* [What is being asked] Select all lines holding the word "blue" from the entries that follow.

○ ○ ○ ○

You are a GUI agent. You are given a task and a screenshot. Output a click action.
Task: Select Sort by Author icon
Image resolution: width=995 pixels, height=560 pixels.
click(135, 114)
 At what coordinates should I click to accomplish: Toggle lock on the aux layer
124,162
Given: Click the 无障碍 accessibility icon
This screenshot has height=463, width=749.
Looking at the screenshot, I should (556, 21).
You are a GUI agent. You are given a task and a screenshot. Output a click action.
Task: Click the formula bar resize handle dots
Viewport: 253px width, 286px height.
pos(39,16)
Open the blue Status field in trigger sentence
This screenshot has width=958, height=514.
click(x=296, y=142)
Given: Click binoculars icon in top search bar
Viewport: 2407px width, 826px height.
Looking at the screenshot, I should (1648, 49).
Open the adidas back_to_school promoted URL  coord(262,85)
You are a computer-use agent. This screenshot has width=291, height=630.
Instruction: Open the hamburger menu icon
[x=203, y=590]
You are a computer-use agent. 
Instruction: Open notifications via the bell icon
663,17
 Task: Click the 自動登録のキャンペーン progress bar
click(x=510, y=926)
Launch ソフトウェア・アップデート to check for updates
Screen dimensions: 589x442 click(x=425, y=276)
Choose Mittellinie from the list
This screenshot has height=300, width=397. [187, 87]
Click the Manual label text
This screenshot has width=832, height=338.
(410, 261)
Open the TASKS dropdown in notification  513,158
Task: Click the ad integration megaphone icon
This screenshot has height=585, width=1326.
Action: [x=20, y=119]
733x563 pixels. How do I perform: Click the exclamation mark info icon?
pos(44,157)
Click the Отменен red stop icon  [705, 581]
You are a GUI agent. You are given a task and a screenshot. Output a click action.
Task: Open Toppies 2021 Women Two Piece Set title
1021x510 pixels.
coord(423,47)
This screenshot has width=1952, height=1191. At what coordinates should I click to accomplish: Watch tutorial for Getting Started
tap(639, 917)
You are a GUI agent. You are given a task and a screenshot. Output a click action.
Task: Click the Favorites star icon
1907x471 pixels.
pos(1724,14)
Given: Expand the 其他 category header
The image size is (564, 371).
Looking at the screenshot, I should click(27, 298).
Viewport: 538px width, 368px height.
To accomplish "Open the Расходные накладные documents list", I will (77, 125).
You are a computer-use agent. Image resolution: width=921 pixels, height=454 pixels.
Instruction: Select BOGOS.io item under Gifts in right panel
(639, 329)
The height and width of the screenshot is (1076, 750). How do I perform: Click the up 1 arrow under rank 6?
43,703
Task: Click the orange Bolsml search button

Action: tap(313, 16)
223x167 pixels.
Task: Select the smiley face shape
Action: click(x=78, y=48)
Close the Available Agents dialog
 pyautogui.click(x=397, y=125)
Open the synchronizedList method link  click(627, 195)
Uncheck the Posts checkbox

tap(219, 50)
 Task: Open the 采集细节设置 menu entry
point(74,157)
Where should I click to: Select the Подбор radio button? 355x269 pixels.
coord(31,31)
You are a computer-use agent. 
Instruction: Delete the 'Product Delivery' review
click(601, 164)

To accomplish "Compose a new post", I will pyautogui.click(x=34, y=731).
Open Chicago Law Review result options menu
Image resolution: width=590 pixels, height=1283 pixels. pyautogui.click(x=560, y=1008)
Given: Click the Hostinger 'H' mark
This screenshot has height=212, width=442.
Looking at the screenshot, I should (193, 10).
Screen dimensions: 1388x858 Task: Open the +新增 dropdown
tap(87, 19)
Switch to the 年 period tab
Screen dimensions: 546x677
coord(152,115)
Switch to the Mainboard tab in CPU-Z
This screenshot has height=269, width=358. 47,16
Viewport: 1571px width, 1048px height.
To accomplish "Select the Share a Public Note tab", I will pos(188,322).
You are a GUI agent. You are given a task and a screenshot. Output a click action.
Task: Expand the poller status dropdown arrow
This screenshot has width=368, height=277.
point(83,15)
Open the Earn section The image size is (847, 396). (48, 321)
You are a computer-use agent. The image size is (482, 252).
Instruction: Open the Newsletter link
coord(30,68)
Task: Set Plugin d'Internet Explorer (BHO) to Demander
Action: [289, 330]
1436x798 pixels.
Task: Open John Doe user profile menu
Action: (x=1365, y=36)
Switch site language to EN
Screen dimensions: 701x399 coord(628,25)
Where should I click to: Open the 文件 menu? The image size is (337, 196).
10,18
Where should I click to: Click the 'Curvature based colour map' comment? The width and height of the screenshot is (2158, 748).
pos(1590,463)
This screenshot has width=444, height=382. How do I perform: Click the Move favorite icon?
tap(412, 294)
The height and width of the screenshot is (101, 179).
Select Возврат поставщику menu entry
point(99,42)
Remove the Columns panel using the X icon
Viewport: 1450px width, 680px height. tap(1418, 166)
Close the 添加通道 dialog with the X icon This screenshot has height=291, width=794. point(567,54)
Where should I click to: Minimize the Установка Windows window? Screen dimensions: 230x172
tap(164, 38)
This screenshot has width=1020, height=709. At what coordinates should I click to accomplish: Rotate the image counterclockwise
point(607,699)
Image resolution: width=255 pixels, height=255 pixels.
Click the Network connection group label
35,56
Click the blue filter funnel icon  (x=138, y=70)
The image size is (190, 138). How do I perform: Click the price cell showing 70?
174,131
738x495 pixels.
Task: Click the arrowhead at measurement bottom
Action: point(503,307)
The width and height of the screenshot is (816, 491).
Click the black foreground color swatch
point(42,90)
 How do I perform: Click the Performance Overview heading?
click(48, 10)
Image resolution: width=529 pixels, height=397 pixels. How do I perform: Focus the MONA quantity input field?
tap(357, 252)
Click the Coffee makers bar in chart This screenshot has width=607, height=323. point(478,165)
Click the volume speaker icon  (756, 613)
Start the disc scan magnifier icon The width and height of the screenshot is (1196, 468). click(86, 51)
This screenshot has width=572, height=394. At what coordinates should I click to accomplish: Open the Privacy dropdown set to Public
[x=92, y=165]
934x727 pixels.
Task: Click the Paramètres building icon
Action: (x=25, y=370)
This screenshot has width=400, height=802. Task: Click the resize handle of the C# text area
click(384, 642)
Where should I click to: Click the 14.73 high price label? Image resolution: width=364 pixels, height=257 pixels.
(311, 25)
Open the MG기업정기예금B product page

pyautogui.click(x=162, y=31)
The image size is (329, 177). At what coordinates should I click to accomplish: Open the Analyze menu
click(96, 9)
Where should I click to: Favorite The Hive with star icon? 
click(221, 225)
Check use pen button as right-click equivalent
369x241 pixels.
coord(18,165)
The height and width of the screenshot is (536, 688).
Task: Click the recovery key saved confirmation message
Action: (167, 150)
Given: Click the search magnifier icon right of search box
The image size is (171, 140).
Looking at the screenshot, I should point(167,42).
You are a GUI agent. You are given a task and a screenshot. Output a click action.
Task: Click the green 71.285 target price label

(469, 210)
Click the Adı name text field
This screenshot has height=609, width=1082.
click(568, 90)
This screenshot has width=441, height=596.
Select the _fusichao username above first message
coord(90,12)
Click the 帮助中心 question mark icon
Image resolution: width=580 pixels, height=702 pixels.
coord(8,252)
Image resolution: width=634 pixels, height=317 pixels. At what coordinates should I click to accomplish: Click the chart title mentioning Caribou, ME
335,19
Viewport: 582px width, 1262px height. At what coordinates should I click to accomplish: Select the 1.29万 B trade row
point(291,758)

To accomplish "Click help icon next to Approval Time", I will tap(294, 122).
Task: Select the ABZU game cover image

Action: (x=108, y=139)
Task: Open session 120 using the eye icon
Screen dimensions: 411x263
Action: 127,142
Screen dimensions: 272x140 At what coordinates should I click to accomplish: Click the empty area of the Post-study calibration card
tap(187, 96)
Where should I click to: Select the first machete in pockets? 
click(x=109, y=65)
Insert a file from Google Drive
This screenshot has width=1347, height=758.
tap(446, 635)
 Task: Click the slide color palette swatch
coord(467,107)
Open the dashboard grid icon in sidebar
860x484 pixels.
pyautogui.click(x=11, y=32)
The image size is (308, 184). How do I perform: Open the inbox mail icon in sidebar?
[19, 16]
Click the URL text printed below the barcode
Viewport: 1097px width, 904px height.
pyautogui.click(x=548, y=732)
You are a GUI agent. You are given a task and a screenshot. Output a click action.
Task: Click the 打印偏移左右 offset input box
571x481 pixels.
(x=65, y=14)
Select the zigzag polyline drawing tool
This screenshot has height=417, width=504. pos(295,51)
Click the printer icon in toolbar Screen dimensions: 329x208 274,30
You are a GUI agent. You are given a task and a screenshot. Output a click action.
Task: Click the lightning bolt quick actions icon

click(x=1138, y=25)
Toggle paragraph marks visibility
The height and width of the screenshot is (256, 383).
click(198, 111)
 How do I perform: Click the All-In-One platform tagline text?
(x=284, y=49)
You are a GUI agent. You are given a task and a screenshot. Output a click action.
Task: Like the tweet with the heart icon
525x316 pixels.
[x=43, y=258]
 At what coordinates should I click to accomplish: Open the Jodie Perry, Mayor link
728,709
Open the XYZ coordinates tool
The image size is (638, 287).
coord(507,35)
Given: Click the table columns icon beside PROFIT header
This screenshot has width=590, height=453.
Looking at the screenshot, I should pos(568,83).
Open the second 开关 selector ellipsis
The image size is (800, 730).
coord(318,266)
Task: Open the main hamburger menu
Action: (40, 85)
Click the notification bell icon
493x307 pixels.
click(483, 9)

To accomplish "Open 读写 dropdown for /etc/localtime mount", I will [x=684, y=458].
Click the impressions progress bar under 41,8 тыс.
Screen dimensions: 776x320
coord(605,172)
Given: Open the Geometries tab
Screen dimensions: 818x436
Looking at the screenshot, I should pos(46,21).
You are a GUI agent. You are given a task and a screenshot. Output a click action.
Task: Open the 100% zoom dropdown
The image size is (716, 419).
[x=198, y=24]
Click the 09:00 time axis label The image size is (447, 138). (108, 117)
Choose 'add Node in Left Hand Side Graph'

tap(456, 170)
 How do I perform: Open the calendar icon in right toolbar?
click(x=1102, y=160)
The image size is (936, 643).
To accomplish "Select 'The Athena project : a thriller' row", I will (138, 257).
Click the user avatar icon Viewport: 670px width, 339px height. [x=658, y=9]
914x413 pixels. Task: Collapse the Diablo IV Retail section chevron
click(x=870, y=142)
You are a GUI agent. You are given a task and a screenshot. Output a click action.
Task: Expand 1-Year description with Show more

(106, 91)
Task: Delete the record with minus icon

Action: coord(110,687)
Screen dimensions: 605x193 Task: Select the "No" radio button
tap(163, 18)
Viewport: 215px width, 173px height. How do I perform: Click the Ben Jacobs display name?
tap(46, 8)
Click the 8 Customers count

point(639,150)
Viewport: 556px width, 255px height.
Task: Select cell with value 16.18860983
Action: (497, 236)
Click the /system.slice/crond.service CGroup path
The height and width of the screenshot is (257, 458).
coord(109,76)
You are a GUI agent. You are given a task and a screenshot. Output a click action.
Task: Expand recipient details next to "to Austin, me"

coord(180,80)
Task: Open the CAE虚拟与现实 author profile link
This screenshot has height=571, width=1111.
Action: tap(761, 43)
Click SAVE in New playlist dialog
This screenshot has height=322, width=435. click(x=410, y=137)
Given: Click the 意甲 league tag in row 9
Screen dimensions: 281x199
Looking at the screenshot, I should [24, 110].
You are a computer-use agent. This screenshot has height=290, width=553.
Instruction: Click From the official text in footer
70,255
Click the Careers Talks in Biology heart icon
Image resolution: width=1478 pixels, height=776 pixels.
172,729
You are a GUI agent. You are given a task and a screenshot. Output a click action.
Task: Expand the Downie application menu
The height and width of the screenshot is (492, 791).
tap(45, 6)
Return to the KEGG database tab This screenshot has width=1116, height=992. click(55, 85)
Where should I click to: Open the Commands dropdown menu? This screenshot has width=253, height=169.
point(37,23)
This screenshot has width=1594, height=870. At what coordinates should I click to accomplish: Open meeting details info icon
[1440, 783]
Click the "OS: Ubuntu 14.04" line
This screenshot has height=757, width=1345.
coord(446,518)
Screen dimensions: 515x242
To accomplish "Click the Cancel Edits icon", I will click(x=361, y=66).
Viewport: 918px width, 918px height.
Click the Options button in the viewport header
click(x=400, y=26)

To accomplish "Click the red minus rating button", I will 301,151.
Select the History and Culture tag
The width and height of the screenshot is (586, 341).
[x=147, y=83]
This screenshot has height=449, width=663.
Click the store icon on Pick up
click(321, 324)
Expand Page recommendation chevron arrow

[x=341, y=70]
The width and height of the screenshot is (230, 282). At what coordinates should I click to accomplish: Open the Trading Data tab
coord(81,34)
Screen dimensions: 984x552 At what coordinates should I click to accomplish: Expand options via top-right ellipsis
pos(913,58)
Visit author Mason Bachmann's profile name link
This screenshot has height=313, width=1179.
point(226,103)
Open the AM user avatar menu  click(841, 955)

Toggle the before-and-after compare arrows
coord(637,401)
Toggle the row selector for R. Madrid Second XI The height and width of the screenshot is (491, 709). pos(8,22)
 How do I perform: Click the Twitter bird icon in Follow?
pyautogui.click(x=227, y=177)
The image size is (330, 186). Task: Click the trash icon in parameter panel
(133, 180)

○ ○ ○ ○

* [Solution]
Open the blue Status field in trigger sentence
Click the blue filter funnel icon  (x=138, y=70)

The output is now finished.